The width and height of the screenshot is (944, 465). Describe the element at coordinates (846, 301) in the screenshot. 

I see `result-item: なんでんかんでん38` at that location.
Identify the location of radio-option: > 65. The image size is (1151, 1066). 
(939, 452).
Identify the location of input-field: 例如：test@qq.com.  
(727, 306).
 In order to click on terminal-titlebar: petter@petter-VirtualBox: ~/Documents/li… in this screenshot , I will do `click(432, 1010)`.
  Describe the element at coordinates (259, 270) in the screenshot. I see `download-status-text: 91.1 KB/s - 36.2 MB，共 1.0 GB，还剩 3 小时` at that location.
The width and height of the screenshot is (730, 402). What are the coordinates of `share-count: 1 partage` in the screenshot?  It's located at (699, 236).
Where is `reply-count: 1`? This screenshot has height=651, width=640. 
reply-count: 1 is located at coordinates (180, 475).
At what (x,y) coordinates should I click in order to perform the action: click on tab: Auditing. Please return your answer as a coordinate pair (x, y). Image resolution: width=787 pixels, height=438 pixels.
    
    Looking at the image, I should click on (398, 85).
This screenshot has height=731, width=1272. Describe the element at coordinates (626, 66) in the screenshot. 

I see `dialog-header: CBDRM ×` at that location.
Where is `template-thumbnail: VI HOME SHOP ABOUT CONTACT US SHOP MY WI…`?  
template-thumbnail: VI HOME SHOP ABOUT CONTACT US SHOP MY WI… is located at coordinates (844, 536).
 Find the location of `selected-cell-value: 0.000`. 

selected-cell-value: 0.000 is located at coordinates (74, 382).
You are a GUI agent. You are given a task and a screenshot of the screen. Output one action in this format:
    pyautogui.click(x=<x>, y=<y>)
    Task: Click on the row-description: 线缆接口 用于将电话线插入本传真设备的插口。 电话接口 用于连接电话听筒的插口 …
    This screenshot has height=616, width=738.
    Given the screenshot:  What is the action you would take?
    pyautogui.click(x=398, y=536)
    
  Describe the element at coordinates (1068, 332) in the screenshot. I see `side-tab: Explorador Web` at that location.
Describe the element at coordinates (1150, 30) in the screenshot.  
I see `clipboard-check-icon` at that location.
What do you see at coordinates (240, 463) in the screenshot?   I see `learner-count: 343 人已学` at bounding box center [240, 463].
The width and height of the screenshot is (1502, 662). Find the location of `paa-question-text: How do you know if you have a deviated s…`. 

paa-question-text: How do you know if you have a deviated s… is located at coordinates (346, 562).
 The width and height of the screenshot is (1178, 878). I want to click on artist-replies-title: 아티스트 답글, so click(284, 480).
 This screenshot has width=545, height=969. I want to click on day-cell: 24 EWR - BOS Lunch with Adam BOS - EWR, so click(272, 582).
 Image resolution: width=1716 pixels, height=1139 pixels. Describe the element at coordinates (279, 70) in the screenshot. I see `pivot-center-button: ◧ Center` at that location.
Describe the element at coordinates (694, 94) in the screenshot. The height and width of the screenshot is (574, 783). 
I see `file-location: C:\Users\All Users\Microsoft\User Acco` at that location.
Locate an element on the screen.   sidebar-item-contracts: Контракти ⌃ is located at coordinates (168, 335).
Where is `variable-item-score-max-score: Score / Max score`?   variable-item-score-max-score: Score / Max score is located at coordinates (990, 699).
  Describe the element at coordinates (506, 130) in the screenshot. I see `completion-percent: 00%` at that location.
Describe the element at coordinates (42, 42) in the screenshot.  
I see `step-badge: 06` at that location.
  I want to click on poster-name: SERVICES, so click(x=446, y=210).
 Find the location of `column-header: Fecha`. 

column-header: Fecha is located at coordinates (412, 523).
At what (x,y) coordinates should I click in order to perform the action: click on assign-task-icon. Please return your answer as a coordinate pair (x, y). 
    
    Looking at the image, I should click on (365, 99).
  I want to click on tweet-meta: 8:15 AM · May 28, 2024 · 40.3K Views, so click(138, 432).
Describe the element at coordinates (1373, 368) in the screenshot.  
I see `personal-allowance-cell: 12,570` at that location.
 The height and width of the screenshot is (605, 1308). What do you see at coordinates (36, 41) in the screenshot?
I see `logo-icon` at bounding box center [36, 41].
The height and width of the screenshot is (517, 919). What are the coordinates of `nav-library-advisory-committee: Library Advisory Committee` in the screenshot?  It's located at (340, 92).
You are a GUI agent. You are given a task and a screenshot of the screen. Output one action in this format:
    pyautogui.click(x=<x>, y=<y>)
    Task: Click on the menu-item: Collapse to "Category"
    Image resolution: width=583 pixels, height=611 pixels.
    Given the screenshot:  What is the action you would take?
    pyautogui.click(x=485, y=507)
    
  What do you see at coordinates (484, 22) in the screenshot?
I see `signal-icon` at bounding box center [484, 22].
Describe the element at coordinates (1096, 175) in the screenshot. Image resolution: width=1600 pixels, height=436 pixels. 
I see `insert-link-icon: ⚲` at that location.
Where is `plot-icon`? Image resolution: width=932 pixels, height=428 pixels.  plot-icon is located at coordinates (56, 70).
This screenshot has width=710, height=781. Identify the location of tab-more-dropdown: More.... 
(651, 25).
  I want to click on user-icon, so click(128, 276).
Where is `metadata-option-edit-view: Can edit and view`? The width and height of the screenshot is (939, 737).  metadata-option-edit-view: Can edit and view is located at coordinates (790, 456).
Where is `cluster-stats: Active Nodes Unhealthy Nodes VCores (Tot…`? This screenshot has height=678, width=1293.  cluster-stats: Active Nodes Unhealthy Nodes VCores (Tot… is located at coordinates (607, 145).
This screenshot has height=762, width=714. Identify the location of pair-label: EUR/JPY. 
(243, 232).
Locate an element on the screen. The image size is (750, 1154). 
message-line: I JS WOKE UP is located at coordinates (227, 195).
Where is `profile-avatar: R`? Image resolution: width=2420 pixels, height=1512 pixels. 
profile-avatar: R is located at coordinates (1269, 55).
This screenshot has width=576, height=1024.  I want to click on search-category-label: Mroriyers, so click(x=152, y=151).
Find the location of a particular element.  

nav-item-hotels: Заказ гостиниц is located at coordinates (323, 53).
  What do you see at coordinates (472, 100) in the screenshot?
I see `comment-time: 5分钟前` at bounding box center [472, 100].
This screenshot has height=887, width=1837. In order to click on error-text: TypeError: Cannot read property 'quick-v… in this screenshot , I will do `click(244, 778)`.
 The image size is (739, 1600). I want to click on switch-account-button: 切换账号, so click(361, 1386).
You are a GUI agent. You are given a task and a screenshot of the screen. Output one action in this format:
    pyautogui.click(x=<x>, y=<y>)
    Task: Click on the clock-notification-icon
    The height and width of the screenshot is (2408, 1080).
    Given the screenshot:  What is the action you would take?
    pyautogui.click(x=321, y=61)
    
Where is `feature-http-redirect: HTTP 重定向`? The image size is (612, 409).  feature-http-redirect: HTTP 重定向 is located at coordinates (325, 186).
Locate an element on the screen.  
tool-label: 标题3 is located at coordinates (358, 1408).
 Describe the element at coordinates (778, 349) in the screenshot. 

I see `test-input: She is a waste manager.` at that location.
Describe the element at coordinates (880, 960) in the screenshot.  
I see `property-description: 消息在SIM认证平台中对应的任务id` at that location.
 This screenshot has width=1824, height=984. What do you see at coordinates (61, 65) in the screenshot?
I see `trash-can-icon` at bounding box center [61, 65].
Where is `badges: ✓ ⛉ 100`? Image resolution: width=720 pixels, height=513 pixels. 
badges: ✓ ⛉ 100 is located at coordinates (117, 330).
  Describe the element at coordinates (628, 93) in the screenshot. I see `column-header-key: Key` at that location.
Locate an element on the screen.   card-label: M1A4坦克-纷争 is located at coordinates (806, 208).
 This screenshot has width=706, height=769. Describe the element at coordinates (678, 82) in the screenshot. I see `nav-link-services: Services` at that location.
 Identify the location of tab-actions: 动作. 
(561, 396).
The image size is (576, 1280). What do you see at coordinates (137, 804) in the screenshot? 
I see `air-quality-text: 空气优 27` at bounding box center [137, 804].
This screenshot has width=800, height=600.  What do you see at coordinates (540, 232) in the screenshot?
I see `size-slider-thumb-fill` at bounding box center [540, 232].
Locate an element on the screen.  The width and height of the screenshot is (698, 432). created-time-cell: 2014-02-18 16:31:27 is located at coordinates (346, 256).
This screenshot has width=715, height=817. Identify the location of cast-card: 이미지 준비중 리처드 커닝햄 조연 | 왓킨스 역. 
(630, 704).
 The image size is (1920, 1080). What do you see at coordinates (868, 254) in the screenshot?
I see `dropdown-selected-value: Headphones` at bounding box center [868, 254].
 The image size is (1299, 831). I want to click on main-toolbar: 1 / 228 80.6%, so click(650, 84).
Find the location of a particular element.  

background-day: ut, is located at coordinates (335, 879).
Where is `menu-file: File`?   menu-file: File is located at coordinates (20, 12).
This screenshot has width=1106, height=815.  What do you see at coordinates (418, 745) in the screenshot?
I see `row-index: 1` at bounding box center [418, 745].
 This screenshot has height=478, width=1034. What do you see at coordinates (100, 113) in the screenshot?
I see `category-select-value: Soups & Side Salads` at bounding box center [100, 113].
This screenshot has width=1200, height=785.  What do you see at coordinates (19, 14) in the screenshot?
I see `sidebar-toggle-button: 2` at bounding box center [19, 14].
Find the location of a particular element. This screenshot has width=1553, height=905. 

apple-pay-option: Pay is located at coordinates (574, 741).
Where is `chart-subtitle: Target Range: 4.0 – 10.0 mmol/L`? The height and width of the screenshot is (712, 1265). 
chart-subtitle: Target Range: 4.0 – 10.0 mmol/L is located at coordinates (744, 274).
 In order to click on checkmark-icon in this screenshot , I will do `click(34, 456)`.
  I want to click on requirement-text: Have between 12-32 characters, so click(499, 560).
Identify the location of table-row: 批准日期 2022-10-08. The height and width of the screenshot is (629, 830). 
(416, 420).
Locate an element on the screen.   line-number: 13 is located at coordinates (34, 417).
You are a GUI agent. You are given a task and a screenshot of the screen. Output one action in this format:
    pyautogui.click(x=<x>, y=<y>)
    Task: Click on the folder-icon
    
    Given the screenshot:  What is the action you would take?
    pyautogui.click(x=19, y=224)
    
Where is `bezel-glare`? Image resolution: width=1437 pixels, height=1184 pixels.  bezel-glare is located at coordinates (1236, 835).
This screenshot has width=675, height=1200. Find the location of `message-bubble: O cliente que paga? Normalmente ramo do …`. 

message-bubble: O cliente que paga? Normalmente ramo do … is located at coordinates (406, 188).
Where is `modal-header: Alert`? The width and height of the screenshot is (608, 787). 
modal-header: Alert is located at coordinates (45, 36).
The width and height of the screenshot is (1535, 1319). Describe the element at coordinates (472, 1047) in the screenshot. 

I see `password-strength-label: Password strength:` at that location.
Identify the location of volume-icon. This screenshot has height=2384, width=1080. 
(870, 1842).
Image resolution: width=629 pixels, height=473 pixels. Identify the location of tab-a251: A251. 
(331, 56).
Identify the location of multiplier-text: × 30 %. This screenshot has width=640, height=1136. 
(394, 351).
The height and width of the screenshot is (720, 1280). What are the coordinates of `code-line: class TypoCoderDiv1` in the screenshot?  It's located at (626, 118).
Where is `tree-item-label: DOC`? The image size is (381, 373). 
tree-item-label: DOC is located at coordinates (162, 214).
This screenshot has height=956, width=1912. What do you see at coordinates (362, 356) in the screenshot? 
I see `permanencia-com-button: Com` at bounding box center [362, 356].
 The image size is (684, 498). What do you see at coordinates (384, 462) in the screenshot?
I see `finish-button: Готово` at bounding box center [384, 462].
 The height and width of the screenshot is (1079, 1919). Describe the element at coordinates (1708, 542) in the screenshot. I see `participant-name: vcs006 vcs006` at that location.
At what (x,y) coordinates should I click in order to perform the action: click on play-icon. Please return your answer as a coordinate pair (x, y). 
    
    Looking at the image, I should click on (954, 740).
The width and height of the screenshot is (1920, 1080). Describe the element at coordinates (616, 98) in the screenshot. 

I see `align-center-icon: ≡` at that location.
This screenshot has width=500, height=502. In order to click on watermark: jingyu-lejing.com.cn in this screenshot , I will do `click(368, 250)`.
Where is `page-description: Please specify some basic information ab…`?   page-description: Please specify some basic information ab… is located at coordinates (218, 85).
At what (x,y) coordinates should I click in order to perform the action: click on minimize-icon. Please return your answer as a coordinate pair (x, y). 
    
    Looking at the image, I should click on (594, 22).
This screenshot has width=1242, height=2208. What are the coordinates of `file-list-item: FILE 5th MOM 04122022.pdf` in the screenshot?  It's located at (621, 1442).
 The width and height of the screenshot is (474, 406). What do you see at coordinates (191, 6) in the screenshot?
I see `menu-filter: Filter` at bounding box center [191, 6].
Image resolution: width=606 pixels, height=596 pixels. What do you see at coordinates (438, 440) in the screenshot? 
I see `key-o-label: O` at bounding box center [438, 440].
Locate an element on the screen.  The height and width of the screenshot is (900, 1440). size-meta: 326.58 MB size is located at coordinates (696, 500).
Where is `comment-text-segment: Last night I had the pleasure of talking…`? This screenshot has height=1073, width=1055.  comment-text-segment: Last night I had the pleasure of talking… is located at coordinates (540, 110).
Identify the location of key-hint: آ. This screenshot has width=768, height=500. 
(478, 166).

**TASK OBJECTIVE**
Copy out the entries word for word, covering the stretch from the line that contains "terminal-titlebar: petter@petter-VirtualBox: ~/Documents/li…" through the line that contains "Looking at the image, I should click on (398, 85).", both included.

**ANSWER TO THE PROBLEM**
 In order to click on terminal-titlebar: petter@petter-VirtualBox: ~/Documents/li… in this screenshot , I will do `click(432, 1010)`.
  Describe the element at coordinates (259, 270) in the screenshot. I see `download-status-text: 91.1 KB/s - 36.2 MB，共 1.0 GB，还剩 3 小时` at that location.
The width and height of the screenshot is (730, 402). What are the coordinates of `share-count: 1 partage` in the screenshot?  It's located at (699, 236).
Where is `reply-count: 1`? This screenshot has height=651, width=640. 
reply-count: 1 is located at coordinates (180, 475).
At what (x,y) coordinates should I click in order to perform the action: click on tab: Auditing. Please return your answer as a coordinate pair (x, y). Image resolution: width=787 pixels, height=438 pixels.
    
    Looking at the image, I should click on (398, 85).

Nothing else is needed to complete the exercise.